В апреле вдруг косяком пошли окна. Подобное оживление не стояло из ряда вон, периоды активности тварей наблюдались и раньше, но меня настораживало, что слишком они были для нас «по заказу». При том, что в населенные пункты мы пока не совались, сохраняя остатки секретности, — а слухи о нас давно разошлись по тревожным частям, — новые прорывы очень удачно образовывались в пустынной местности. Еще раз повторюсь — в статистику поведение тварей укладывалось, но я все чаще вспоминал Олега Агеева и его исследования. На каждого из «старичков» в середине весны пришлось по шесть схлопываний, а это в сумме двенадцать окон! Еще четыре — и я стану майором, на что рассчитывал не раньше лета!
В начале мая вроде бы наступило затишье. Горбунов все еще возился с выданными замечаниями, и проф отпустил меня на несколько дней. Просить больше я сам не рискнул: если Забелина и вправду попытается выдать указ о нашем экзотическом роде войск, то стоит находиться на месте, чтобы не проворонить свою птицу удачи.
Повидать батю хотелось, но майор Потеевская уже перед самым отпуском выдала новость: Лосяцкий-старший сорвался с новым проектом в далекий форт Росс — ему поступил глобальный заказ от Комориных.
— А вы что, следите за ним? — недоуменно спросил я у Матильды Моисеевны, вертя в руках справку о местонахождении членов Масюниной семьи.
— Во-первых, отслеживать родственников занятых в нашей программе — моя прямая обязанность, Михаил Анатольевич! — ответила мне майорша — А, во-вторых, ваш отец долгое время проживал в Германии и до сих пор имеет двойное подданство, а за такими личностями идет особый присмотр.
— О, как! — удивился я, — А я?
— Что, вы?
— Я тоже имею двойное подданство?
— Нет, вы родились на территории Российской империи, от подданной империи, так что подданство у вас единственное, — просветила меня кураторша, — У нас подданство идет по материнской линии.
— Ага… Матильда Моисеевна, а можно еще вопрос?
— Спрашивайте, конечно!
— А мои сестры?
Потеевская порылась в папке, из которой только что вытащила мне справку.
— Евгения Анатольевна и Виктория Анатольевна Лосяцкие тоже имеют немецкое подданство вдобавок к нашему, Полина Анатольевна — уже нет, вторая супруга вашего отца Маргарита Львовна родилась в русской семье.
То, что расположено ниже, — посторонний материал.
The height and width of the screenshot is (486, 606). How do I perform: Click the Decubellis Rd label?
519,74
Я удовлетворила ваше любопытство? — немного недовольно поинтересовалась куратор, прибирая документы обратно, — Не переживайте, мы знаем, что вы не поддерживаете связь с семьей, и ваши родственники никак не влияют на вашу службу, — «утешила» меня майор.
— Спасибо…
Вскрывшимися обстоятельствами я порядком озадачился, но быстро выбросил из головы — немецкий я по-прежнему знал на уровне «Гитлер капут» и расстраиваться из-за отсутствия и так не светившей мне возможности переезда в Дойчляндию не стал. Встречаться с Масюниной мамой — Варварой в мои планы не входило, поэтому с чистой совестью написал расписку о визите в Москву — своей влюбленностью я переболел, но не прочь был заразиться снова.
— Привет! — возник я на единственном знакомом мне в столице пороге. Дверь сменилась на более крепкую, при обороте замка я услышал новые щелчки, но обстановка внутри комнаты на первый взгляд осталась прежней.